Records provided:
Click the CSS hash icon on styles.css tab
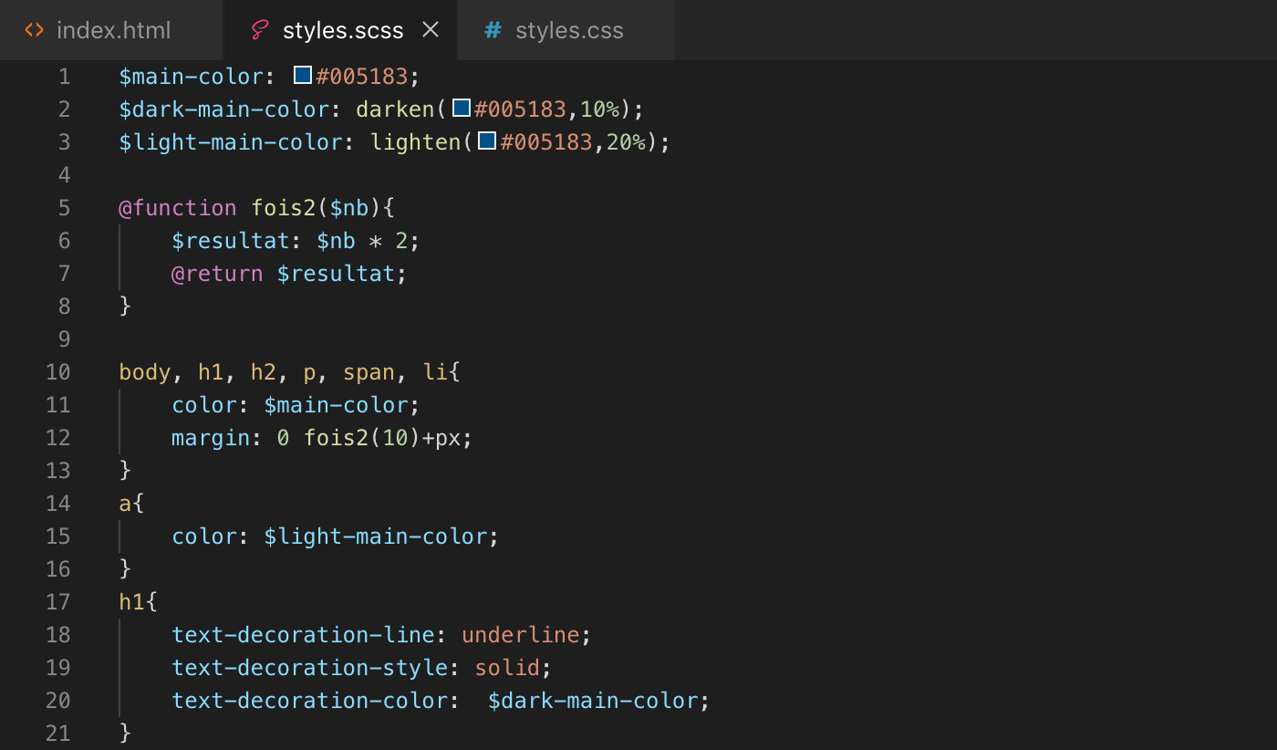1277x750 pixels. coord(493,30)
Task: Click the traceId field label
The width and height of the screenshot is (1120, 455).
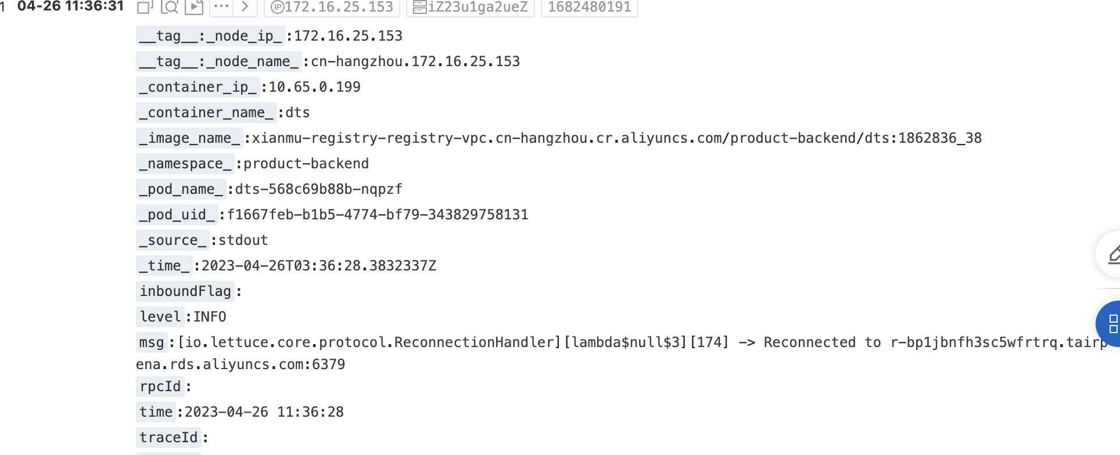Action: coord(168,438)
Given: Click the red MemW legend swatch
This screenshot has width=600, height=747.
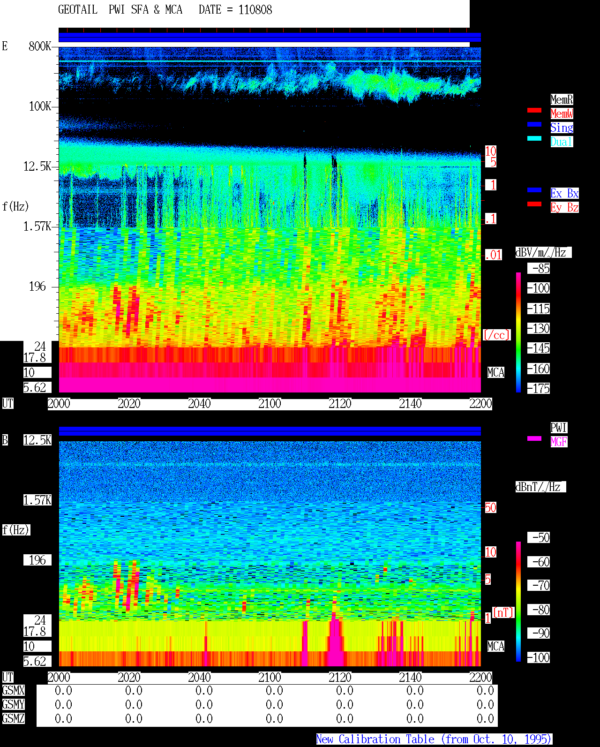Looking at the screenshot, I should [534, 110].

Exercise goal:
Print all entries exactly; skip the pictures.

Answer section:
Click the CSS hash icon on styles.css tab
1277x750 pixels. coord(493,30)
Task: Click the traceId field label
The width and height of the screenshot is (1120, 455).
Action: coord(168,438)
Given: Click the red MemW legend swatch
This screenshot has width=600, height=747.
Looking at the screenshot, I should [534, 110].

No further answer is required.